Fig. 2: Core methodology for transforming glycoprofiles to glyco-motif profiles and visualizing cluster-representative substructures using GlyCompare.

a, b A glycoprofile with structure and relative abundance annotation G is obtained. The glycans are decomposed to a substructure set S, and the presence/absence of each substructure is recorded. Presence/absence vectors are weighted by the glycan abundance, and are summed into a substructure vector P. c Seven example glycoprofiles are transformed to substructure vectors as (a) and (b). d A substructure network is constructed to identify the non-redundant glyco-motifs that change in abundance from their precursor substructures. e The glycoprofiles can then be compared by their glyco-motif vectors M to generate more meaningful clusters.
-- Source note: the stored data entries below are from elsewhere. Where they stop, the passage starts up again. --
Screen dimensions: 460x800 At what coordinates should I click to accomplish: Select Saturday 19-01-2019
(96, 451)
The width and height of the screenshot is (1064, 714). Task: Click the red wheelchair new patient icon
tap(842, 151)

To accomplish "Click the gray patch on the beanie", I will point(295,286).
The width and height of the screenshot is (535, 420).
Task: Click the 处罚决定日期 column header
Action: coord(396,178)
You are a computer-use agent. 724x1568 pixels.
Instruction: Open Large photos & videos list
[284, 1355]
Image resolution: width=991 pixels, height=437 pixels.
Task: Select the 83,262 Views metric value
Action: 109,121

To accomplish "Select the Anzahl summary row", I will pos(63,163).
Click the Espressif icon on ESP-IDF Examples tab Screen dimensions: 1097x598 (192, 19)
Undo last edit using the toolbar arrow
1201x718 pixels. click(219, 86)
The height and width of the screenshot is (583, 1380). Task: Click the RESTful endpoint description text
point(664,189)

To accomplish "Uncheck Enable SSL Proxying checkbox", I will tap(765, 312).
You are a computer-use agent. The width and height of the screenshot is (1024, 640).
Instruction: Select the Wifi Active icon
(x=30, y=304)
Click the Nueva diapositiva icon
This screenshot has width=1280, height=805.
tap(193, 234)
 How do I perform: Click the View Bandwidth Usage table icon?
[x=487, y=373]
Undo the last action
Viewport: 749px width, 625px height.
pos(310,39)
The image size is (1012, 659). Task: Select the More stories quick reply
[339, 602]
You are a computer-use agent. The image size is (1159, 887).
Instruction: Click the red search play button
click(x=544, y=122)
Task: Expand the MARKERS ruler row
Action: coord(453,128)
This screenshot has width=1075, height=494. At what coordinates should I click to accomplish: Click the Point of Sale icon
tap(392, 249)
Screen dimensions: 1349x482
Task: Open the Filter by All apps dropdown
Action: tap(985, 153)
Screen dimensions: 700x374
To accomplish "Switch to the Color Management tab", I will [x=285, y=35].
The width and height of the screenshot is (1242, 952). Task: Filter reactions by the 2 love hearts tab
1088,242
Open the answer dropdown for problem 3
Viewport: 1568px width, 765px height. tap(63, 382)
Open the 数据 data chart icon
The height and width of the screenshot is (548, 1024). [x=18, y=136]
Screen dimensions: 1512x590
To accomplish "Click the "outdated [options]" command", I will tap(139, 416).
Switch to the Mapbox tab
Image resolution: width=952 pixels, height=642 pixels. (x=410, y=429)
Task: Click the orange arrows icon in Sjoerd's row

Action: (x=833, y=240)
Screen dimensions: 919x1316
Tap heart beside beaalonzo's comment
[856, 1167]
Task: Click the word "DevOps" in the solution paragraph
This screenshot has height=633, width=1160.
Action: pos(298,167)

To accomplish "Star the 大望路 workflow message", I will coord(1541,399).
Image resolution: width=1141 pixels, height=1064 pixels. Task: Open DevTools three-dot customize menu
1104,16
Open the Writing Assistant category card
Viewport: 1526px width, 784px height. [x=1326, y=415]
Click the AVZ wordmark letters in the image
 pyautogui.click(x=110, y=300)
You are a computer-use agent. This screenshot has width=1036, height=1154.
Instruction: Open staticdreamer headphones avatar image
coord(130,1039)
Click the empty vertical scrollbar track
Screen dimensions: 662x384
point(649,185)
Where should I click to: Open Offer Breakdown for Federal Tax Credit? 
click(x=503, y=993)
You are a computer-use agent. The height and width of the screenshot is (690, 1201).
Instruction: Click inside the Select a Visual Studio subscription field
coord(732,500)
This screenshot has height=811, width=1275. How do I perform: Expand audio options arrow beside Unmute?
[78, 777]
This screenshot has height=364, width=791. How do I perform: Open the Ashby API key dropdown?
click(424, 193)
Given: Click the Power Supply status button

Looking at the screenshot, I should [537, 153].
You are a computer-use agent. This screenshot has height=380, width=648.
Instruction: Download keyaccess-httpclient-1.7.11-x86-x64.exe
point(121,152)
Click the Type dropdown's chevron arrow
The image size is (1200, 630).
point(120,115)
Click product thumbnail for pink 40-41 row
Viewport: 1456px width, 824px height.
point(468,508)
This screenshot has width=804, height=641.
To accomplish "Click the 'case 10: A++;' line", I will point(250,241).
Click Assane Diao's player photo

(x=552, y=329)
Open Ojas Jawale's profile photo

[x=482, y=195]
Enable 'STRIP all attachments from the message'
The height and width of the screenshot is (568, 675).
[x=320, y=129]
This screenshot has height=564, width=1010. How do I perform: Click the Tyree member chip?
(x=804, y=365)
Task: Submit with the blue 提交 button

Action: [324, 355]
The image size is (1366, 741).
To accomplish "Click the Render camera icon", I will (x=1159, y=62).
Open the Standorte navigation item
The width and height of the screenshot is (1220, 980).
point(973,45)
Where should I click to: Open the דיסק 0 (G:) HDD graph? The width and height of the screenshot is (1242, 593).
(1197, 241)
Both glycoprofiles and substructures can be clustered for similarity analysis. f Core structure information can be visualized from a substructure cluster. For example, four substructures with different weights were aligned together, and the monosaccharides with a weight over 51% were preserved. Throughout the manuscript, glycan is referred to complete and secreted monosaccharide polymer; a glycan substructure is referred to a complete or incomplete monosaccharide polymer observable within at least one secreted glycan; a glycan motif (glyco-motif) is referred to an enriched functional glycan substructure for a dataset or biological process. Note that both glycan epitopes (typically terminal glycan substructures recognized by lectins) and glycan cores (biosynthetic glycan substructures common to select types (e.g., N- or O-glycosylation) or modes (e.g., complex or high-mannose) of biosynthesis) are glyco-motifs as they are biologically functional, interpretable and will be enriched in datasets selecting for specific glycan presentation of biosynthesis. Glycompare core methods are explained at length in the “Methods” section.